Document extract
☆ ☆ ☆ ☆ ☆ ☆ ☆

Interview réalisé par Elsa Fortant
Genres et styles : Electronic / Techno

renseignements supplémentaires

In contact with electronic music (Drum N Bass, Jungle, House) since her teenage years, Denise Rabe has followed a creative path marked by stages and encounters that have, as a DJ and producer, gradually led her to find her place in the techno world. Since then, the German has played in the most famous clubs in her country and has collaborated with figures of atmospheric industrial and abstract techno like producer Rrose and Shxcxchcxsh. The uniqueness of Denise Rabe’s work is illustrated through the subtle blurring of the boundaries between experimental and pure dancefloor-oriented techno, as evidenced by her latest EP Blame Me—featuring remixes of The Advent, TWR72, and Cri Du Coeur

DJ set hör

PAN M 360: Can you introduce yourself through two/three events or encounters during your career that shaped you into the artist you are today?

☆ ☆ ☆ ☆ ☆ ☆ ☆

Provided records
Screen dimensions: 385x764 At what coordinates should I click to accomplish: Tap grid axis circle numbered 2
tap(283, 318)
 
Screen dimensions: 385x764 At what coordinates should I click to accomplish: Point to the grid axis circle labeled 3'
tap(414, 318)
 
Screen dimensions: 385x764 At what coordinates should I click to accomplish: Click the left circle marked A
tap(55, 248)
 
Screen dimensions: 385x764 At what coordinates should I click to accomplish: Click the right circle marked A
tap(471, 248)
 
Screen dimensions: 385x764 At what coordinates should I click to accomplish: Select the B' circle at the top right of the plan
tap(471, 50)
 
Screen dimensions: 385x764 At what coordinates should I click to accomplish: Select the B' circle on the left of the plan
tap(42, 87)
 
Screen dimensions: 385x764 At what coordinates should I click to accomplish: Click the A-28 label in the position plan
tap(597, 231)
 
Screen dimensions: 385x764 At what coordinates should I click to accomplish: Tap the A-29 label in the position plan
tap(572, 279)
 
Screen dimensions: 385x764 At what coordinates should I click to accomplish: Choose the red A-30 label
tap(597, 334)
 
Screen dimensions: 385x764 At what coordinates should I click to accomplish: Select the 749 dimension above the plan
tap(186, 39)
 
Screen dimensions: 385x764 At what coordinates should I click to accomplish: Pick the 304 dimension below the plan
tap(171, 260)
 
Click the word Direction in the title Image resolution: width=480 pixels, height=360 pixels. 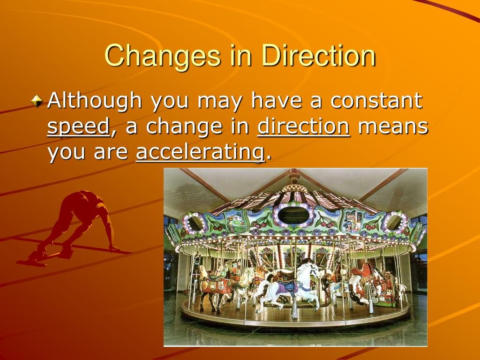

☆ ☆ ☆ ☆ ☆ ☆ ☆

Parts of the exercise
1 > In the Denise Rabe interview, what is the title of her latest EP?
2 > Repeat word for word the stretch of the Denise Rabe interview from "In contact with" through "you are today?".
The records have no connection to the Denise Rabe interview.

Solution set
1 > Blame Me

2 >
In contact with electronic music (Drum N Bass, Jungle, House) since her teenage years, Denise Rabe has followed a creative path marked by stages and encounters that have, as a DJ and producer, gradually led her to find her place in the techno world. Since then, the German has played in the most famous clubs in her country and has collaborated with figures of atmospheric industrial and abstract techno like producer Rrose and Shxcxchcxsh. The uniqueness of Denise Rabe’s work is illustrated through the subtle blurring of the boundaries between experimental and pure dancefloor-oriented techno, as evidenced by her latest EP Blame Me—featuring remixes of The Advent, TWR72, and Cri Du Coeur

DJ set hör

PAN M 360: Can you introduce yourself through two/three events or encounters during your career that shaped you into the artist you are today?